→ PROBLEM TO WORK ON: For every line in the records below that holds "icon", make a copy.

→ DATA RECORDS:
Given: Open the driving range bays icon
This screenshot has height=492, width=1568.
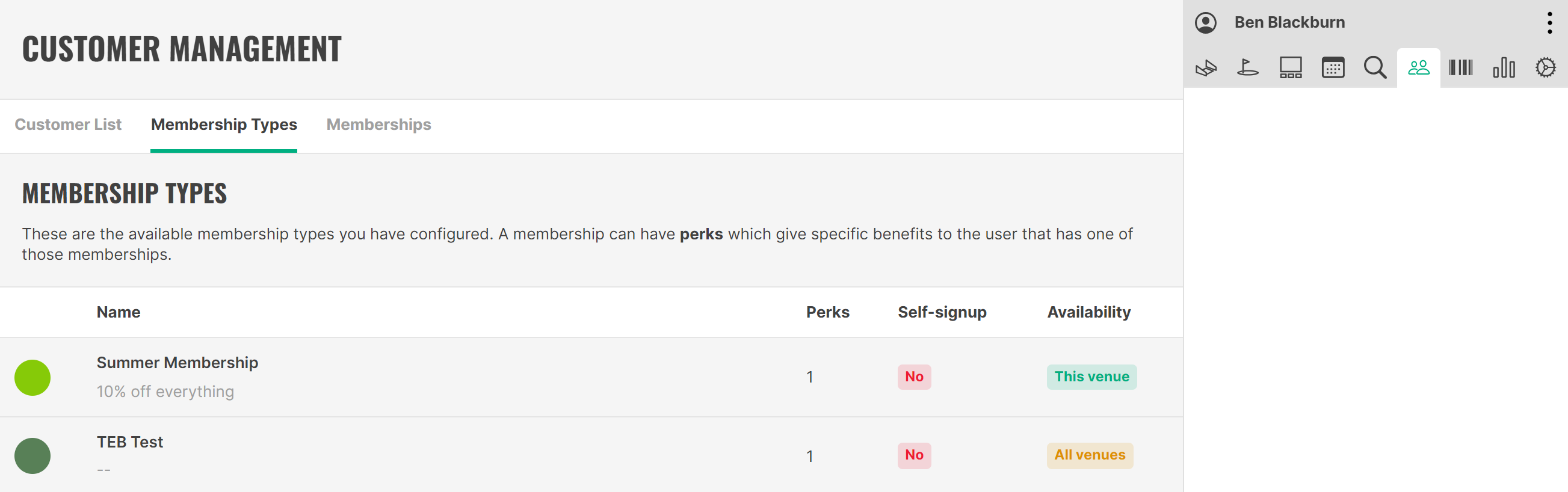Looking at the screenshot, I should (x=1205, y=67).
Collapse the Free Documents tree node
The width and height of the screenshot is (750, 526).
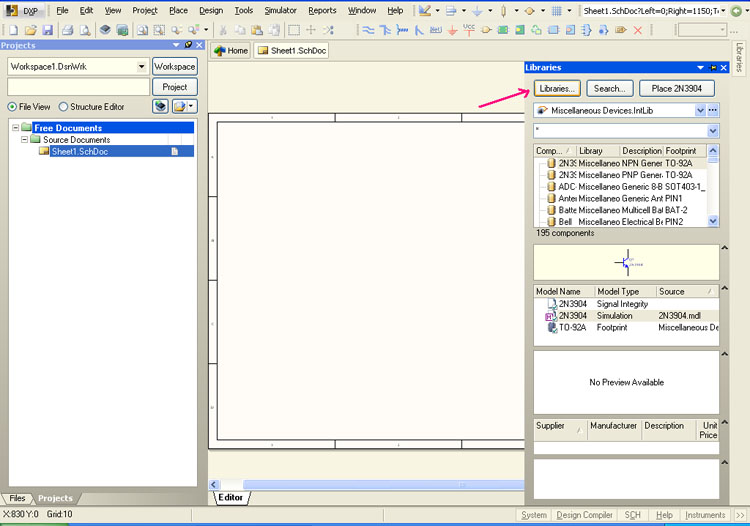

...

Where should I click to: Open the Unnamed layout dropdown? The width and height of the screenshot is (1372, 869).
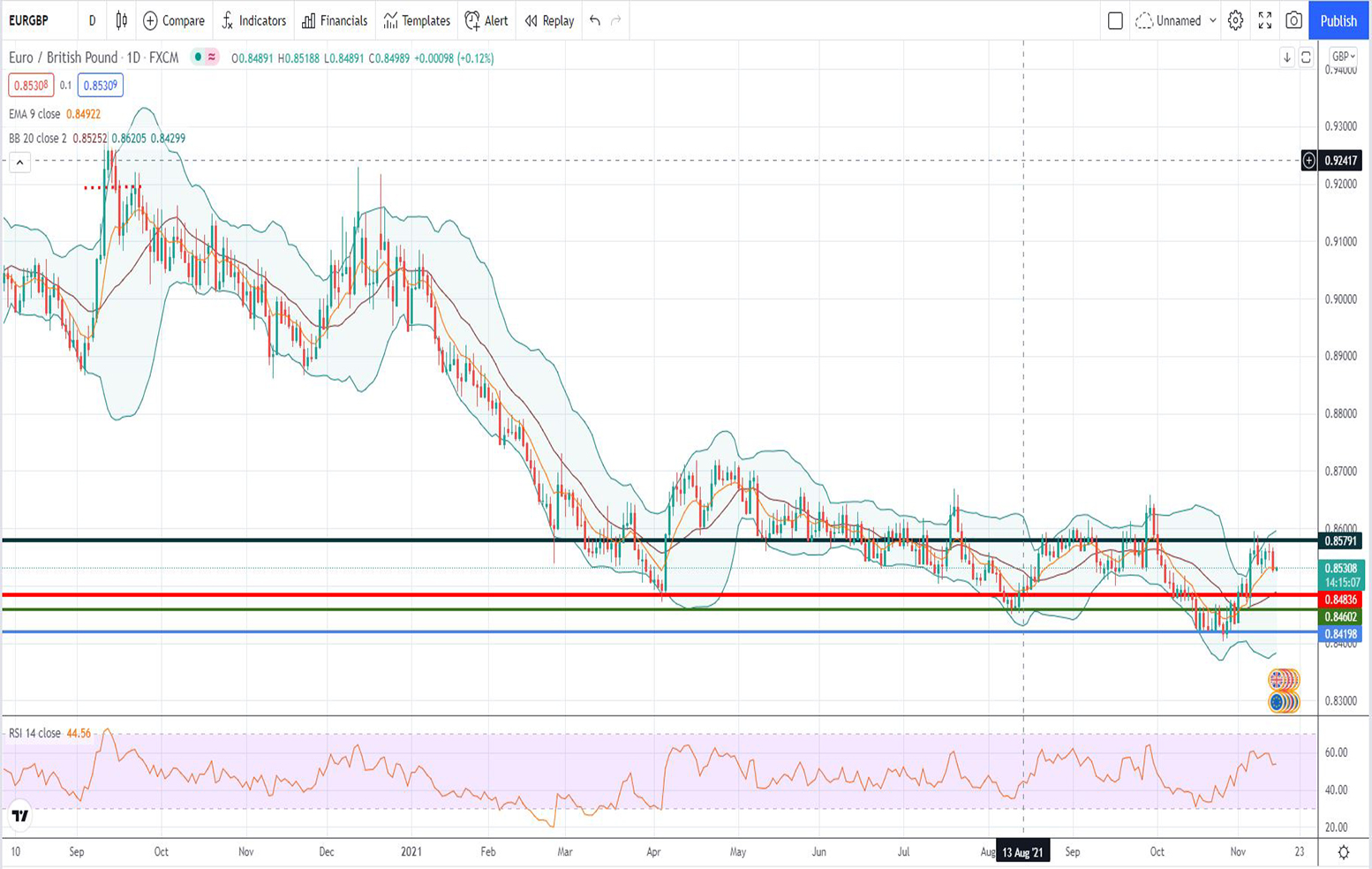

* * *

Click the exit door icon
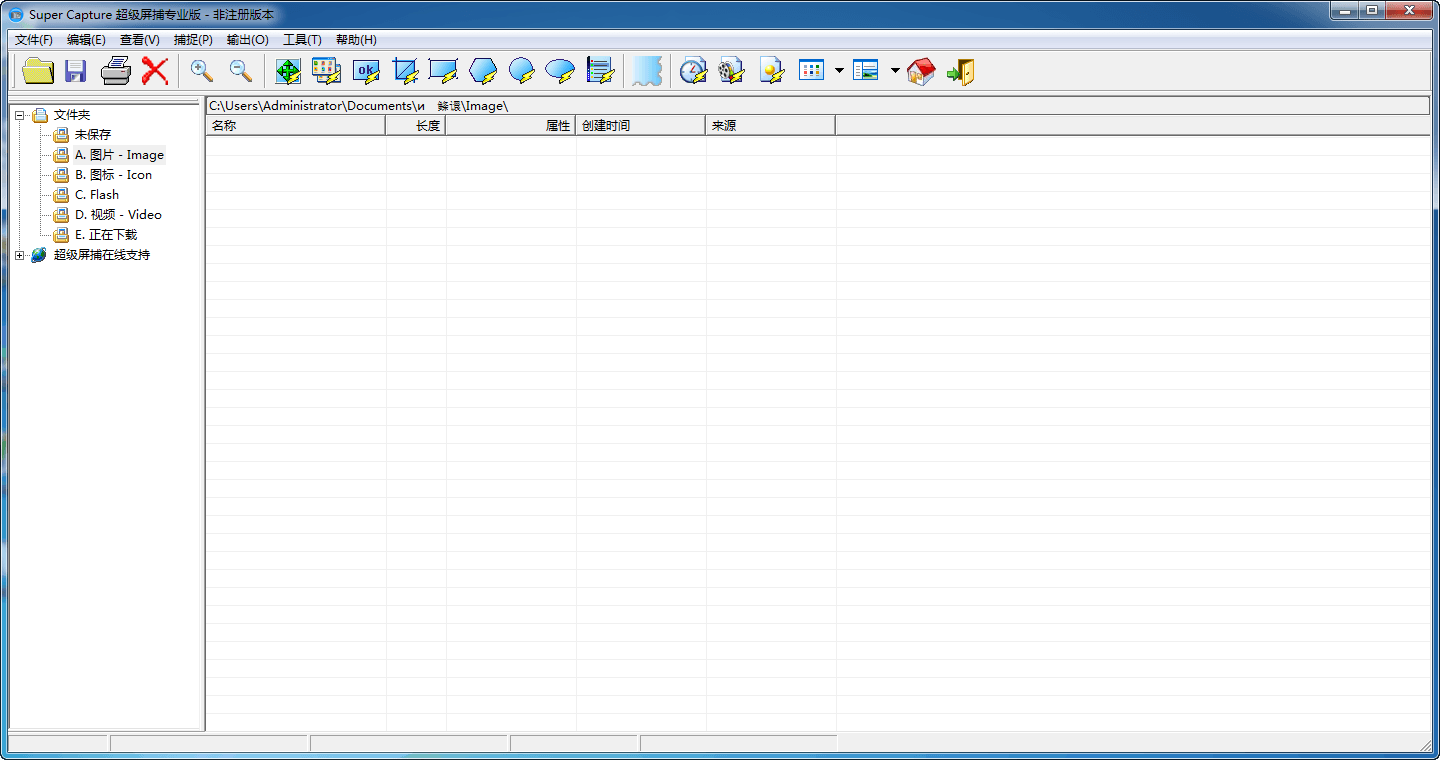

→ ANSWER BOX:
Given: Open the driving range bays icon
Click the exit door icon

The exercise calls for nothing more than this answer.